Darum finden unsere Babies keinen Kinderarzt mehr...

Neuss · Hundewelpen und kleine Kätzchen werden in Neuss gut behandelt. Das ist auch richtig so. Menschenkindern geht es allerdings weniger gut...

Kinder, die in Neuss geboren werden, finden oft keinen Kinderarzt, der sie behandelt und zum Beispiel die U3-Untersuchung macht. Der Grund ist unfassbar.

Foto: Foto: Frank Möll

In Neuss gibt es keine Hebammen, die Termine frei haben.
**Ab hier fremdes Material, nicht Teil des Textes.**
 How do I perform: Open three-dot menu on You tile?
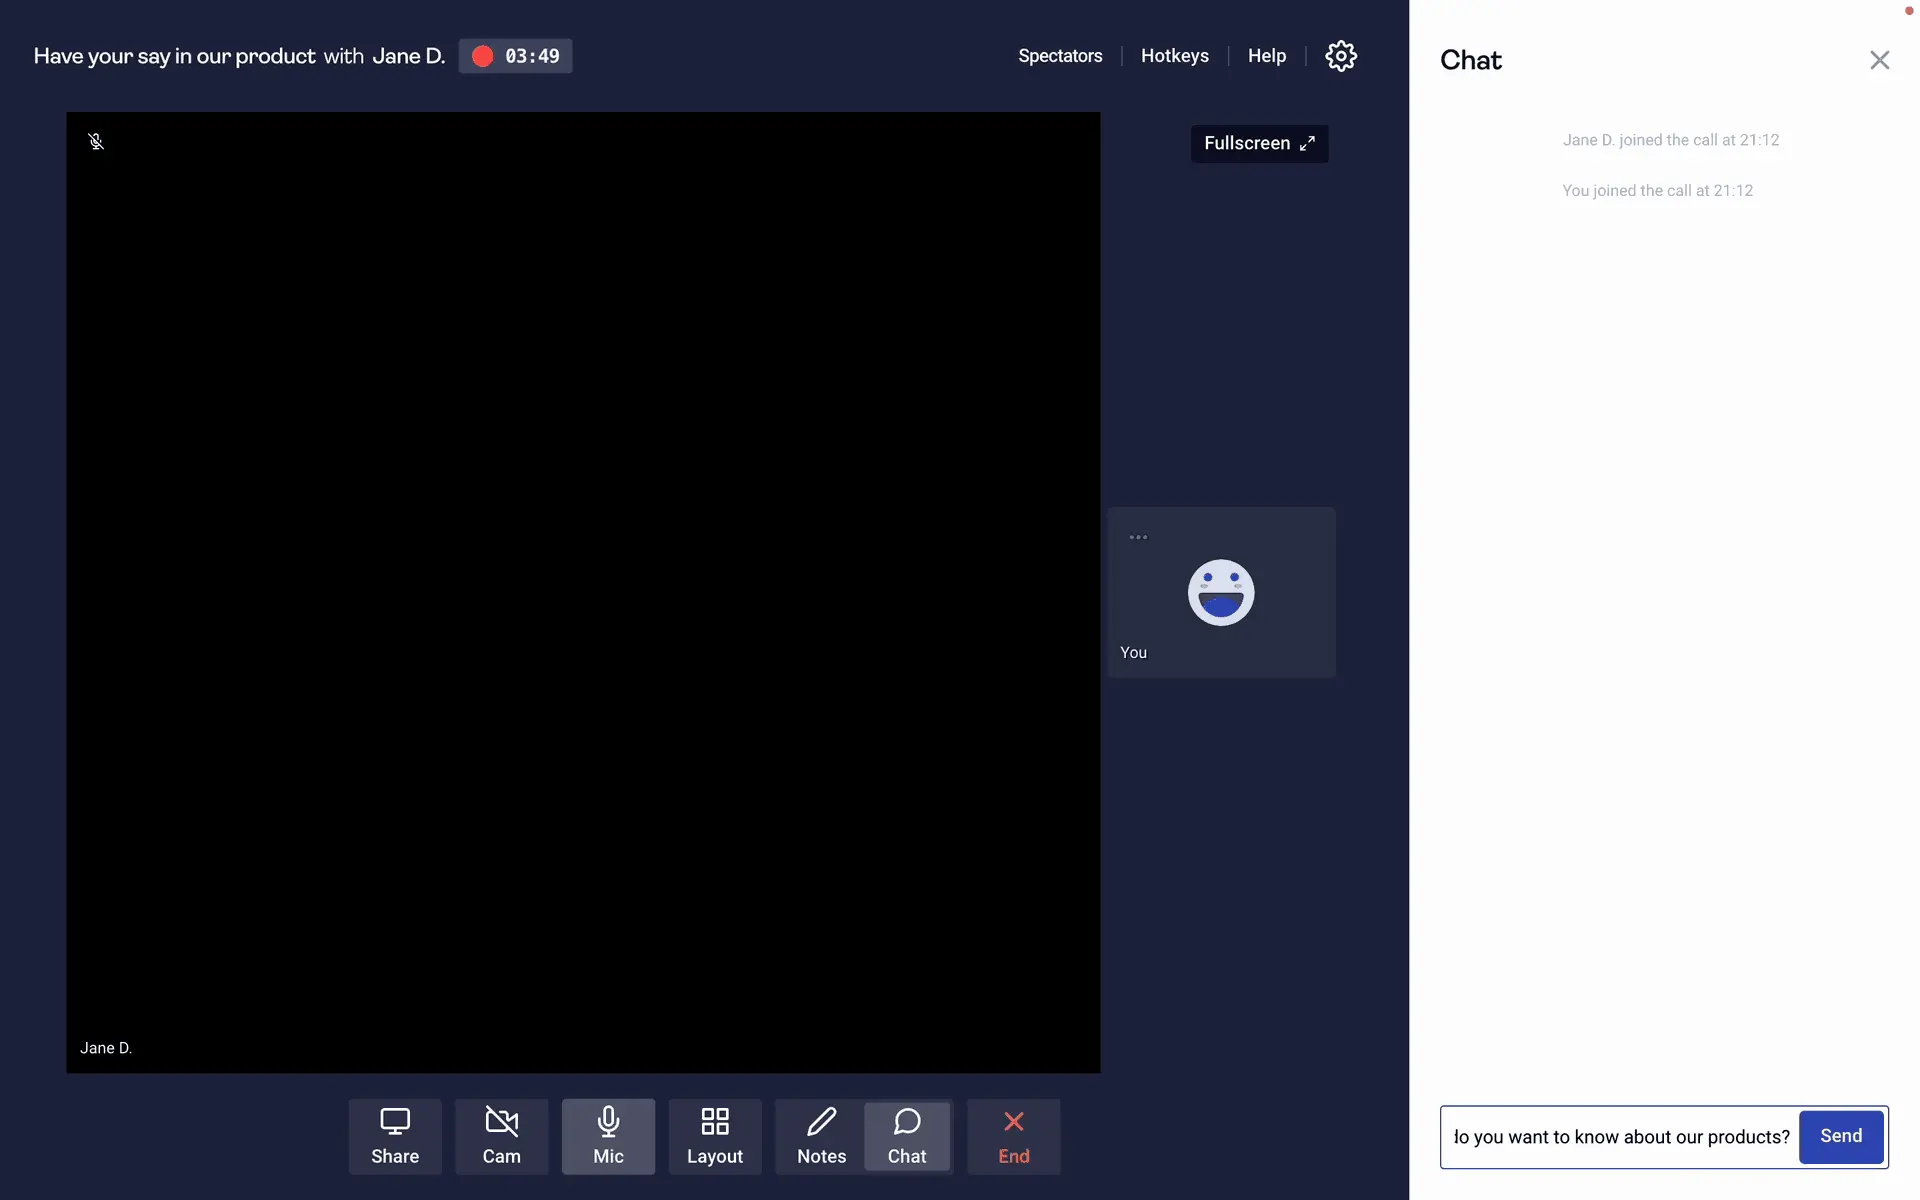pyautogui.click(x=1138, y=537)
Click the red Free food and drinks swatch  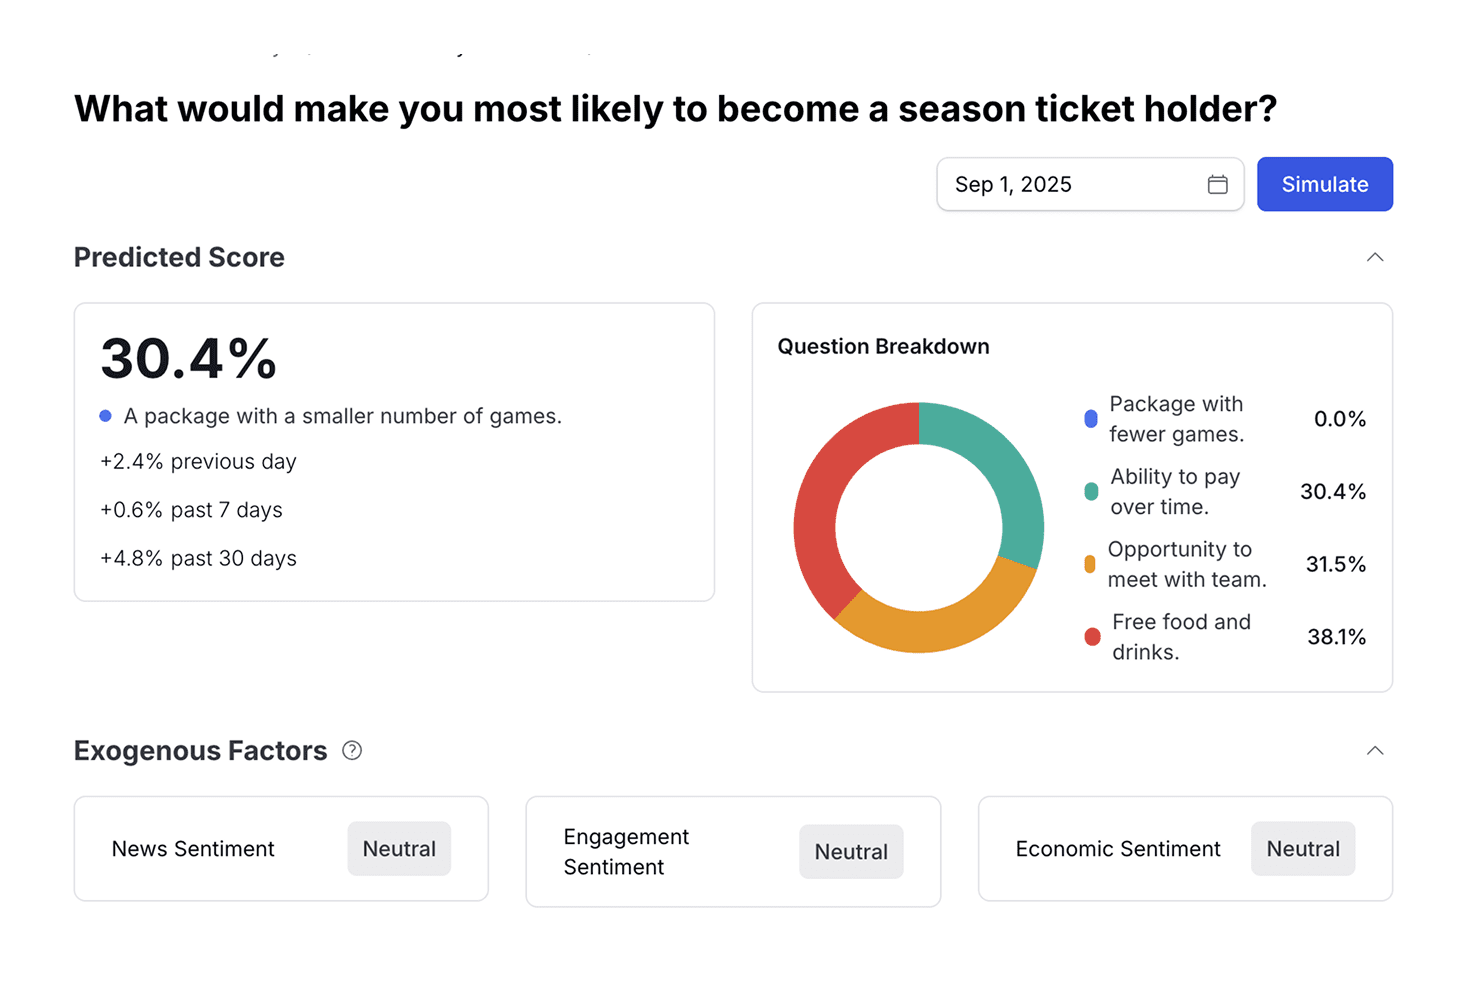point(1092,637)
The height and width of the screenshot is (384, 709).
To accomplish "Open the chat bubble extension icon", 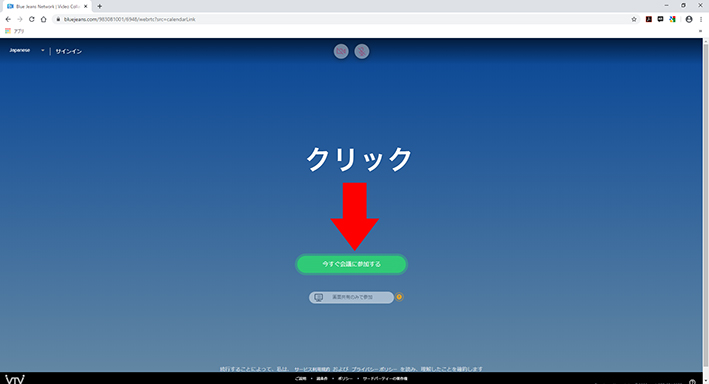I will click(x=660, y=19).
In Neuss klagen immer mehr Eltern, dass sie von Kinderarzt-Praxen abgelehnt werden und ihren Nachwuchs zu normalen Hausärzten schicken müssen. Mehrfach berichtete der Stadt-Kurier über diesen Missstand. SPD-Fraktionschef Arno Jansen und CDU-Gesundheitsminister Hermann Gröhe schalteten sich ein, sprachen mit der Kassenärztlichen Vereinigung. Ohne Erfolg. Die Funktionäre dort sagen: Neuss ist sogar überversorgt! Wie kann das sein, dass dann so viele Kleinkinder abgelehnt werden?
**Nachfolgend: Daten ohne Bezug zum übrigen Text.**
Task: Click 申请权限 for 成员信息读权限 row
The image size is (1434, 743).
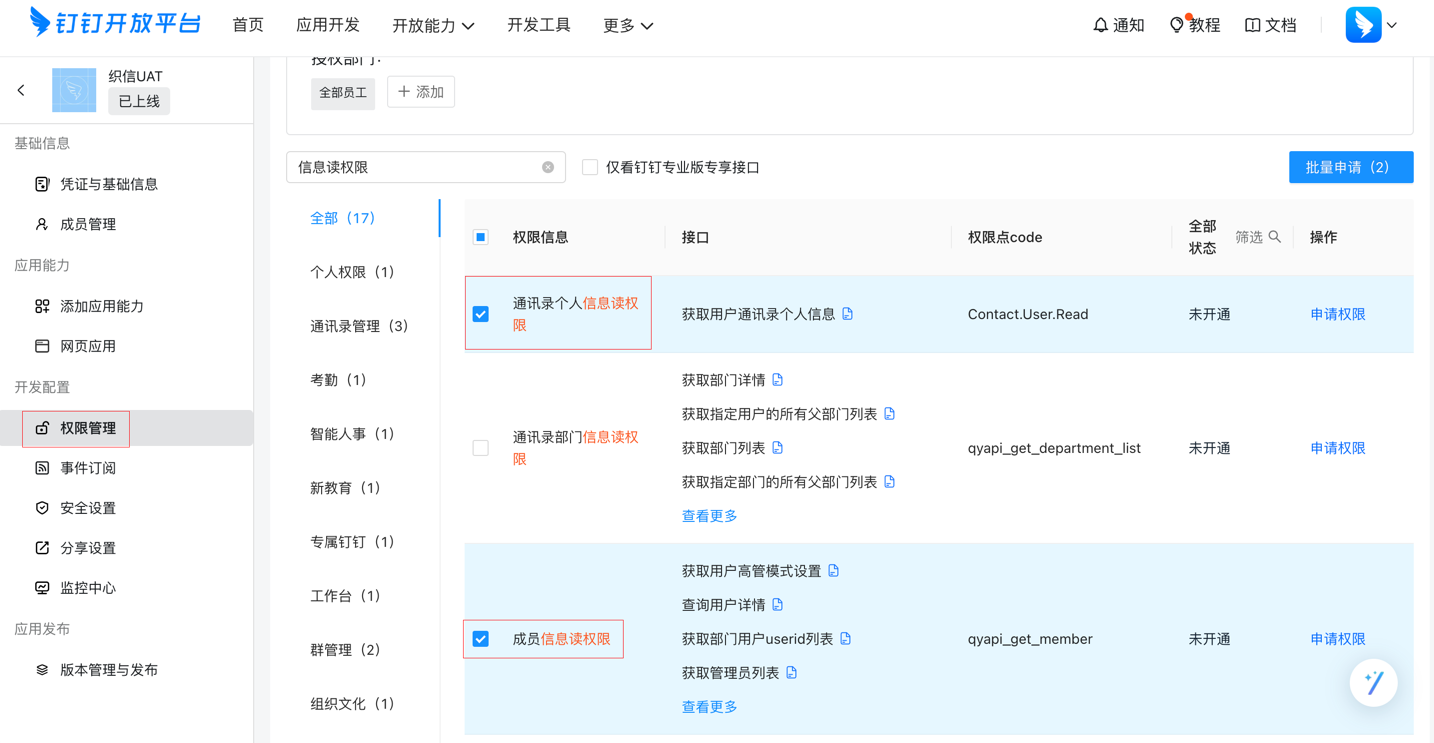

Dem Stadt-Kurier liegen jetzt Aussagen aus dem Umfeld der Institution vor. Ein Insider: „Es gibt zum Beispiel die perfekt organisierte Praxis Purczeld auf der Drususallee mit einer großen Bereitschaft, viele kleine Patienten zu betreuen, weil Kinderarzt Peter Purczeld zusätzlich mit Dr. Helena Pavlakovic eine angestellte Ärztin voll mit einbindet und sein professionelles Team die Abläufe effektiv organisiert. Doch in und um Neuss praktizieren viele Ärztinnen, die eigentlich nur aus Liebhaberei die Praxen betreiben würden, weil zum Beispiel ihre Ehemänner viel Geld verdienen. Diese Praxen haben, so heißt es in einer Analyse, nur einen kleinen Patientenstamm, werden aber voll in der Statistik mitgezählt. „Außerdem hat der Medizinische Dienst nun einen Kinderarzt-Platz blockiert, arbeitet aber nur stundenweise“, heißt es aus gut unterrichteten Kreisen. CDU-Fraktionschefin Helga Koenemann sieht die Kassenärztliche Vereinigung kritisch, die den Markt abschottet und gegen den freien Wettbewerb von Ärzten alles steuern will. „Wir Rechtsanwälte haben eine solche Vereinigung ja auch nicht und müssen uns frei am Markt behaupten.“ Fachleute fordern nun, dass bei der Quote auch die Leistungsbereitschaft der Kinderarzt-Praxen mit in die Bewertung nach dem tatsächlichen Bedarf einfließt.